Other examples of Diophantine definitions are as follows:
- The equation $x = y_1^2 + y_2^2$ with parameter x and unknowns y_{1}, y_{2} only has solutions in $\mathbb{N}$ when x is a sum of two perfect squares. The Diophantine set of the equation is {2, 5, 8, 10, 13, 17, 18, 20, 25, 26, ...}.
- The equation $y_1^2 - xy_2^2 = 1$ with parameter x and unknowns y_{1}, y_{2}. This is a Pell equation, meaning it only has solutions in $\mathbb{N}$ when x is not a perfect square. The Diophantine set is {2, 3, 5, 6, 7, 8, 10, 11, 12, 13, ...}.
- The equation $x_1 + y = x_2$ is a Diophantine equation with two parameters x_{1}, x_{2} and an unknown y, which defines the set of pairs (x_{1}, x_{2}) such that x_{1} < x_{2}.

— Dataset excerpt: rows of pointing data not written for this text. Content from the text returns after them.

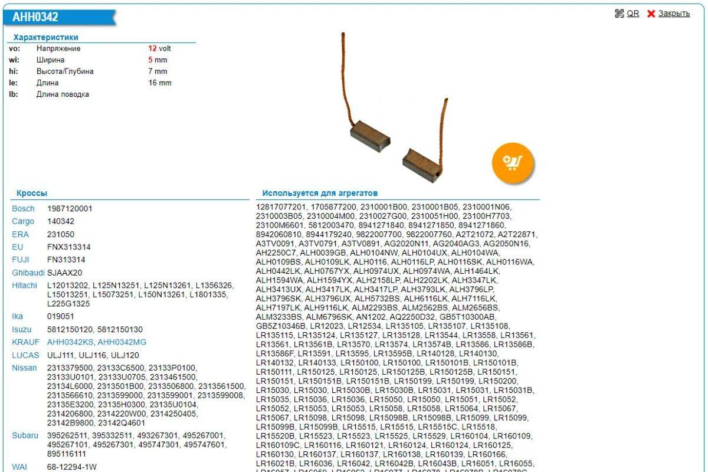Open the FUJI brand link
708x472 pixels.
pos(20,260)
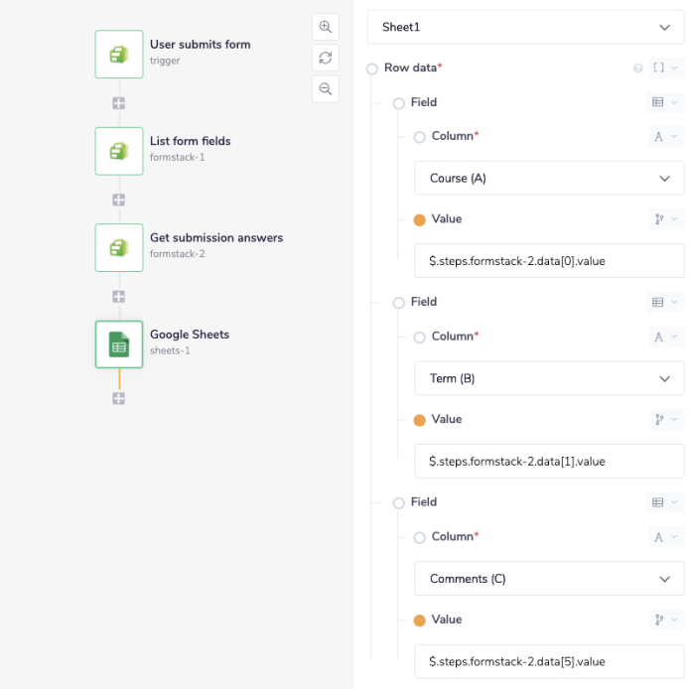This screenshot has width=695, height=689.
Task: Select the Google Sheets step icon
Action: click(x=119, y=345)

==Matiyasevich's theorem==

Matiyasevich's theorem, also called the Matiyasevich–Robinson–Davis–Putnam or MRDP theorem, says:

Every computably enumerable set is Diophantine, and the converse.

A set S of integers is computably enumerable if there is an algorithm such that: For each integer input n, if n is a member of S, then the algorithm eventually halts; otherwise it runs forever. That is equivalent to saying there is an algorithm that runs forever and lists the members of S. A set S of integers is Diophantine precisely if there is some polynomial with integer coefficients f(n, x_{1}, ..., x_{k}) such that an integer n is in S if and only if there exist some integers x_{1}, ..., x_{k} with f(n, x_{1}, ..., x_{k}) = 0.

It is easy to see that every Diophantine set is computably enumerable:
consider a Diophantine equation f(n, x_{1}, ..., x_{k}) = 0.
Now we make an algorithm that tries all possible values for
n, x_{1}, ..., x_{k} (in, say, some simple order consistent with the increasing order of the sum of their absolute values),
and prints n every time f(n, x_{1}, ..., x_{k}) = 0.
This algorithm will run forever and will list exactly the n
for which f(n, x_{1}, ..., x_{k}) = 0 has a solution
in x_{1}, ..., x_{k}.

Yuri Matiyasevich utilized a method involving Fibonacci numbers, which grow exponentially, in order to show that solutions to Diophantine equations may grow exponentially. Earlier work by Julia Robinson, Martin Davis and Hilary Putnam – hence, MRDP – had shown that this suffices to show that every computably enumerable set is Diophantine.

==Application to Hilbert's tenth problem==
Hilbert's tenth problem asks for a general algorithm deciding the solvability of Diophantine equations. The conjunction of Matiyasevich's result with the fact that most recursively enumerable languages are not decidable implies that a solution to Hilbert's tenth problem is impossible.

===Refinements===

Later work has shown that the question of solvability of a Diophantine equation is undecidable even if the equation only has 9 natural number variables (Matiyasevich, 1977) or 11 integer variables (Sun Zhiwei, 1992).

==Further applications==

Matiyasevich's theorem has since been used to prove that many problems from calculus and differential equations are unsolvable.

One can also derive the following stronger form of Gödel's first incompleteness theorem from Matiyasevich's result:

Corresponding to any given consistent axiomatization of number theory, one can explicitly construct a Diophantine equation that has no solutions, but such that this fact cannot be proved within the given axiomatization.

According to the incompleteness theorems, a powerful-enough consistent axiomatic theory is incomplete, meaning the truth of some of its propositions cannot be established within its formalism. The statement above says that this incompleteness must include the solvability of a Diophantine equation, assuming that the theory in question is a number theory.